How is the bootloader/peripheral compatibility on the non-SBC ARM systems these days? Can you plug in a boot disk on different machine and expect it to just work? My main problem with ARM is that many manufacturers act as if they're special little snowflakes and deserve to have their custom patched kernel/bootloader/whatever.

AlotOfReading 13 minutes ago | parent | next [-]

This is the goal of the Arm SystemReady compliance label. The selection is still pretty limited and what's out there is generally buggy, but there's a few boards out there you can buy like the Orion O6 [0]. If you just want a stable system with predictable performance, you're probably better off with a more traditional system though.

[0] https://radxa.com/products/orion/o6/

torginus 42 minutes ago | parent | prev [-]

Afaik a lot of bootloaders are proprietary/wonky, a lot of SOCs run custom bootloaders.

However if you do manage to boot things up, hardware with open-source drivers should just work, for example Jeff Geerling has couple of videos on youtube about running his RPi with external AMD graphics cards connected via PCIe, and it works.

dijit 3 hours ago | parent | prev | next [-]

Software/driver compatibility and rational fear of change from users.

(My work laptop is one of the few ARM laptops: Thinkpad T14s with Quallcomm Snapdragon Elite)

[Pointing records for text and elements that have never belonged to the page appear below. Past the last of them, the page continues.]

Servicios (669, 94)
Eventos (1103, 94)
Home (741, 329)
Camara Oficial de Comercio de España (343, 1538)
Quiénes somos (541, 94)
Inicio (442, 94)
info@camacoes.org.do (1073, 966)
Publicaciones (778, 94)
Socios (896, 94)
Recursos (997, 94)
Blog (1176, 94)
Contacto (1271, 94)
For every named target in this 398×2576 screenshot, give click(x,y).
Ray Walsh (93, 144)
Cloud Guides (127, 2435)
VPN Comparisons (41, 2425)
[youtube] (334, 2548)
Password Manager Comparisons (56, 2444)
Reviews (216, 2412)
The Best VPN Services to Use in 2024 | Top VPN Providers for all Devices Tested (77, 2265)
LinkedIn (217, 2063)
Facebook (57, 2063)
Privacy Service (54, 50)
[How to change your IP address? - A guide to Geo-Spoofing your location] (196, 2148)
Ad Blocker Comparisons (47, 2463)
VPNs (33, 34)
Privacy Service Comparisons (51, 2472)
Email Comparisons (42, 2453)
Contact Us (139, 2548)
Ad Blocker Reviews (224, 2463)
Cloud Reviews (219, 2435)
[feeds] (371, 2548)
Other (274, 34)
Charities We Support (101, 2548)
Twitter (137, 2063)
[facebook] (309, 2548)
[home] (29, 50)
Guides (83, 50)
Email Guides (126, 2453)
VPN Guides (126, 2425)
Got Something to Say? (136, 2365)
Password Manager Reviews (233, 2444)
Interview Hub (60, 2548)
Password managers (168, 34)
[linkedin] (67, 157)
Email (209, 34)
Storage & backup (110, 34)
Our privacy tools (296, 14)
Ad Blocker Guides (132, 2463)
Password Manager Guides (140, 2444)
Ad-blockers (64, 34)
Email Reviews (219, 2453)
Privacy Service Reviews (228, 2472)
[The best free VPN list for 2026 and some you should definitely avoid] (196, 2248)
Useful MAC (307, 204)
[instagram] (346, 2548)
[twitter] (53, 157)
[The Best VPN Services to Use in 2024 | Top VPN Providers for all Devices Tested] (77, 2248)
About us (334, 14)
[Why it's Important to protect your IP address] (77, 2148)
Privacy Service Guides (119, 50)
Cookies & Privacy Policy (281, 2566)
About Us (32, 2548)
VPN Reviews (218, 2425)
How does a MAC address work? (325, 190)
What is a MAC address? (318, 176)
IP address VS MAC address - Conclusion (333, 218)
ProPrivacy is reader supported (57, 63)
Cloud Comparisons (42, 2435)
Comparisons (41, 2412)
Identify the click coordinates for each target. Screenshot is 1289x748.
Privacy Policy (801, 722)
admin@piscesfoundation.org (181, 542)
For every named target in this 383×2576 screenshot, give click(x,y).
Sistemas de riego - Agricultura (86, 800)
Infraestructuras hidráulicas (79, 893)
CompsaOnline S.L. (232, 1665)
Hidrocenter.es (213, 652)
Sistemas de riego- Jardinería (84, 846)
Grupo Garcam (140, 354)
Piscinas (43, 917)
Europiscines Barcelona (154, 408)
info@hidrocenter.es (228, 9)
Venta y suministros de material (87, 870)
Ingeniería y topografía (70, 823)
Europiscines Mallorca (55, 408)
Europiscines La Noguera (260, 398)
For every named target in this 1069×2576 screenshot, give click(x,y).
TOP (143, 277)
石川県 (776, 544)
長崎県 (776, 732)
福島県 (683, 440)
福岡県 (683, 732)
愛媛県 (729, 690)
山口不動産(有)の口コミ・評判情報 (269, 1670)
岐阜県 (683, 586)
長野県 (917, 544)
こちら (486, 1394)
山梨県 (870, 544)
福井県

raddan 2 hours ago | parent [-]

If you don’t mind me asking, what do you think of that laptop? What kind of workloads do you run and how is battery life? What OS? Would you choose it again?

dijit 2 hours ago | parent [-]

Was trying to install Linux on it, though its not working like a standard x86 laptop (for the installer on debian for example).

Battery is good, hardware is really rock solid (though I dislike the new plastic for the keyboard).

Really can’t complain, it’s nearly as good as my Macbook.

It runs Windows 11 today, and everything I need runs fine (jetbrains, rustc, clang, msvc, terraform and of course python).

I’m a technical CTO with infrastructure background, most of my time is spent in spreadsheets these days unfortunately.

jeremyjh 3 hours ago | parent | prev [-]

Chromebooks are essentially this, but not that great for local development.

fragmede 3 hours ago | parent [-]

Depends on which one, and what you want to locally develop.

jeremyjh 2 hours ago | parent [-]

Is there one that even has a full keyboard?

fragmede 2 hours ago | parent [-]

HP makes a 17" Chromebook if that's what you're after.